Rows from a screen grounding dataset
▬▬▬▬▬▬
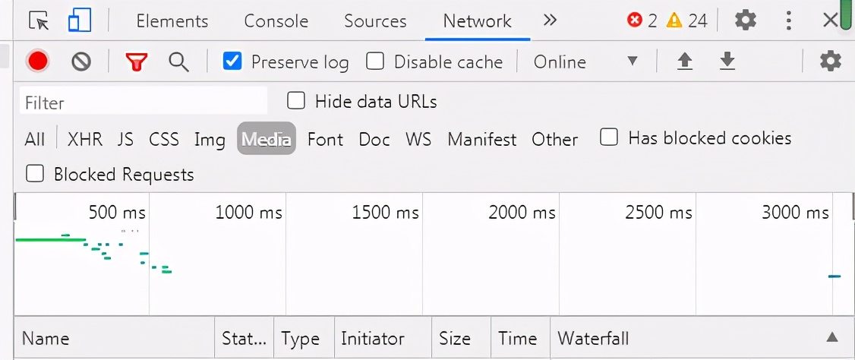Open the three-dot DevTools menu

click(x=790, y=21)
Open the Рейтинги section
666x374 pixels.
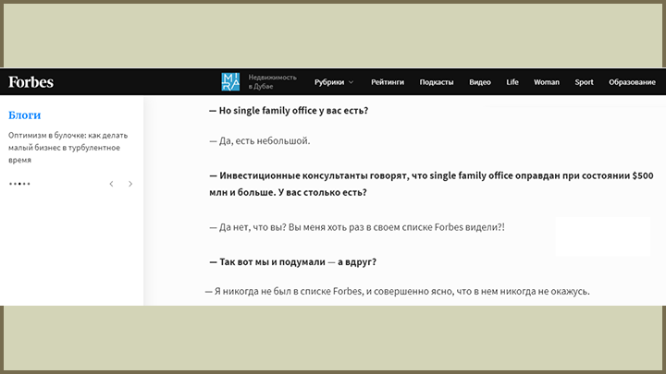pos(388,82)
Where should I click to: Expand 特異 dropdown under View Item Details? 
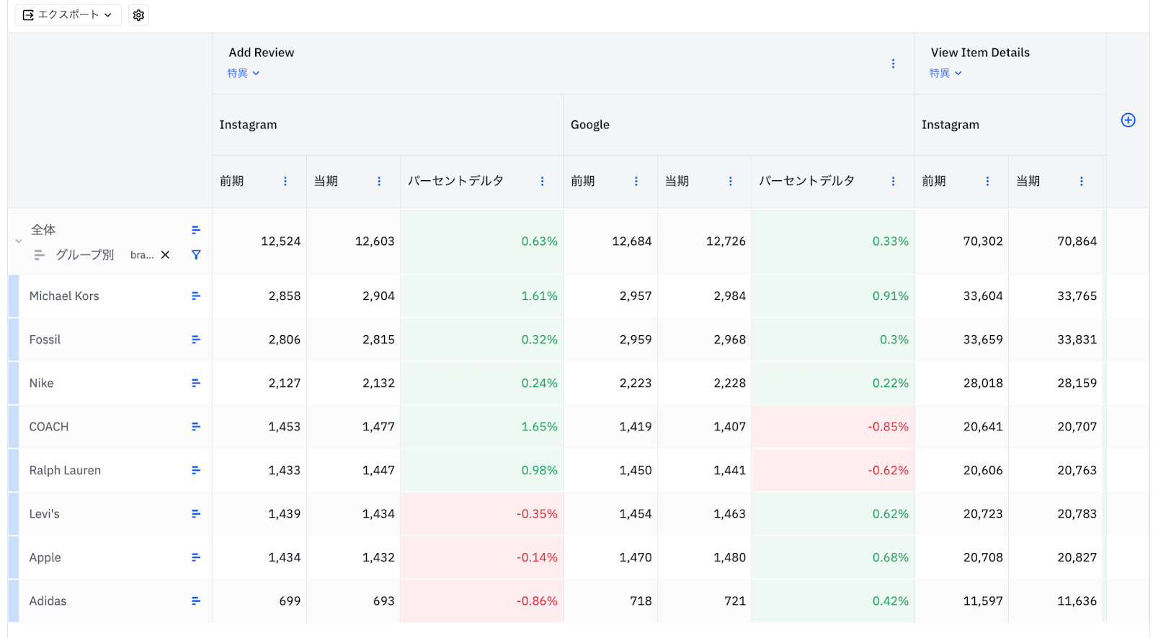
▬▬▬▬▬▬
* Objective *
Copy out every line of the data above exactly as it appears, leaving out the pictures.

* Exercise solution *
Open the three-dot DevTools menu

click(x=790, y=21)
Open the Рейтинги section
666x374 pixels.
pos(388,82)
Where should I click to: Expand 特異 dropdown under View Item Details? 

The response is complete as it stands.